As a genre, the first-person shooter continues to steadily evolve. In recent years many of the mega-hit games have slowed-down the action to a more deliberate, strategic pace that places a greater emphasis on tactics, completing mission objectives, and conservative use of weaponry and ammunition. That's all fine and good, but sometimes you just need to get a little crazy. UT3 shows the old-school days of carrying a full arsenal on your back and running around an arena at high-speeds while firing off volleys from a dozen different weapons in less than 20 seconds is still just as awesome as it was years ago. Its lack of intelligence is surprisingly one of the game's strengths; you don't have to spend much time bothering with lengthy dialogue or contemplating your next move since it has all been very clearly spelled out for you. It's time to grab some guns, hop in a tank, and get blasting.
Though the PS3 version supports use of a USB keyboard and mouse, it's best to stick with the Sixaxis controls for the console version due to a slight turning lag and some keyboard control differences from the PC setup. Besides, I can't imagine why you wouldn't go for the PC version if you want to play with a keyboard and mouse to begin with. Dodging is handed by jumping in whatever direction you're moving and crouching is done automatically when appropriate in the game.
Your arsenal is primarily comprised of tried-and-true devices. The majority of the weapons come directly from previous games and may elicit a ho-hum response from UT veterans. Some have received a graphic overhaul and minor adjustments in firing physics while others are essentially the same. The Impact Hammer and the Enforcer return once again to replace the Shield Gun and Assault Rifle. The rest is made up of machine guns, rocket launchers, and other destructive gizmos including the much-loved Redeemer. The weapons look great and have nice visual effects, but there's not a ton of new stuff here.

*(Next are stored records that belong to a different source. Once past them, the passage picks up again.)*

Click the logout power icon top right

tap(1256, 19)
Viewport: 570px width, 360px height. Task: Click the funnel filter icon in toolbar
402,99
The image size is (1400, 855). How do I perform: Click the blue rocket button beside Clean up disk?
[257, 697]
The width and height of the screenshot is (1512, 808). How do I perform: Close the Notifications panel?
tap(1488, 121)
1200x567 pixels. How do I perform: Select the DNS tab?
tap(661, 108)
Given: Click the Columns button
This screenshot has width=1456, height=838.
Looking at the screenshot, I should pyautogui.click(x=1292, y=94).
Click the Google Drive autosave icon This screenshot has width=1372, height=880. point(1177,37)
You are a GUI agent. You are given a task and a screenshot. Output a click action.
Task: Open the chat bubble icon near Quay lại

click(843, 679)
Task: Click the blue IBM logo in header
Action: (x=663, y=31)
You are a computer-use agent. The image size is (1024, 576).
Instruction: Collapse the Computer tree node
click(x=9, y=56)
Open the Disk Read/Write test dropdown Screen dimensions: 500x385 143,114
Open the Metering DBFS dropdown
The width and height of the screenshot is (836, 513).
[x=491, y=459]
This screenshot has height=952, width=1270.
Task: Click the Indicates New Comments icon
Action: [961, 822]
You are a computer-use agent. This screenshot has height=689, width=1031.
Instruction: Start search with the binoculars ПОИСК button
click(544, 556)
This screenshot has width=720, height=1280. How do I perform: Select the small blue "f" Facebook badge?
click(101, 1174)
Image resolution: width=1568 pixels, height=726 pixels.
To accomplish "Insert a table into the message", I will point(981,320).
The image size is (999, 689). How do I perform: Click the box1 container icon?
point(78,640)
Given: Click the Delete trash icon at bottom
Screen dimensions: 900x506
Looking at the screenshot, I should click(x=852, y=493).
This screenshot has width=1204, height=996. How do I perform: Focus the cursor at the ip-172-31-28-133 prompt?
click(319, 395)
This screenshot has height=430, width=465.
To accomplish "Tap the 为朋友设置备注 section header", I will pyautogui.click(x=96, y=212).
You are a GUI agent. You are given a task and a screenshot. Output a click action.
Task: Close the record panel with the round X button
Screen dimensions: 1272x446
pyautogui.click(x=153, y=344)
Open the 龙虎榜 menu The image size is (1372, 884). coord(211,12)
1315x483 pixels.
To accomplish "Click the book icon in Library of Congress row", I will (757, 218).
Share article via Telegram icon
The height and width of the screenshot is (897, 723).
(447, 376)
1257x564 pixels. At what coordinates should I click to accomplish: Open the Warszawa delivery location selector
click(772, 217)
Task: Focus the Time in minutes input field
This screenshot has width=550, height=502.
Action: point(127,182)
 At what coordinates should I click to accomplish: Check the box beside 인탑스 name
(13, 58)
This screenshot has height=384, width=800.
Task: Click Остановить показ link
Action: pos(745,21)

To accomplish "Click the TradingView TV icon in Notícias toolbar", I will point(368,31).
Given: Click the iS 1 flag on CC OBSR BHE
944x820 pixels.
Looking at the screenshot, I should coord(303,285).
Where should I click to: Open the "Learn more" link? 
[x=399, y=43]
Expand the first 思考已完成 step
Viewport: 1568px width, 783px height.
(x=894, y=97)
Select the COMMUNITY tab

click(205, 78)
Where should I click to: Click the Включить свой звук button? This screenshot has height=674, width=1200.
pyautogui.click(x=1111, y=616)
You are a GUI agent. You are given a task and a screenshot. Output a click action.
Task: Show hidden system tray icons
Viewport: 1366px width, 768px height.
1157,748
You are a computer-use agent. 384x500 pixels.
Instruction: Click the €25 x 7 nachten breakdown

From the second you drop into your first match, it will become quickly clear the improvements made in the graphics department are significant. Everything about the visuals in UT3 - from incredible lighting effects and amazing map scenery right down to the minute detailing on the massive vehicles and players themselves - is impressive. This very well could be the one area where the game has seen the greatest level of improvement since Unreal Tournament 2004. The third-generation game engine is the one and the same used in Gears of War (only expect a lot more color), so it's no surprise the game looks this good. For better or worse, UT3 also features the same beefy, testosterone-injected style character models found in the aforementioned Epic title.
Even with a major graphic update, a sweet new engine, and a handful of added features, UT3's gameplay retains much of the same feel as the earlier games. There are a few pleasant surprises, some of which are greatly appreciated, but overall you'll still get the exact same brand of gameplay out of UT3 as you did from other games in the series. There are six basic play modes - we'll get to those a bit later - and a campaign mode that dabbles in a bit of all of them. If you're new to Unreal Tournament, the solo campaign is perhaps the best way to get a crash course in the different play modes.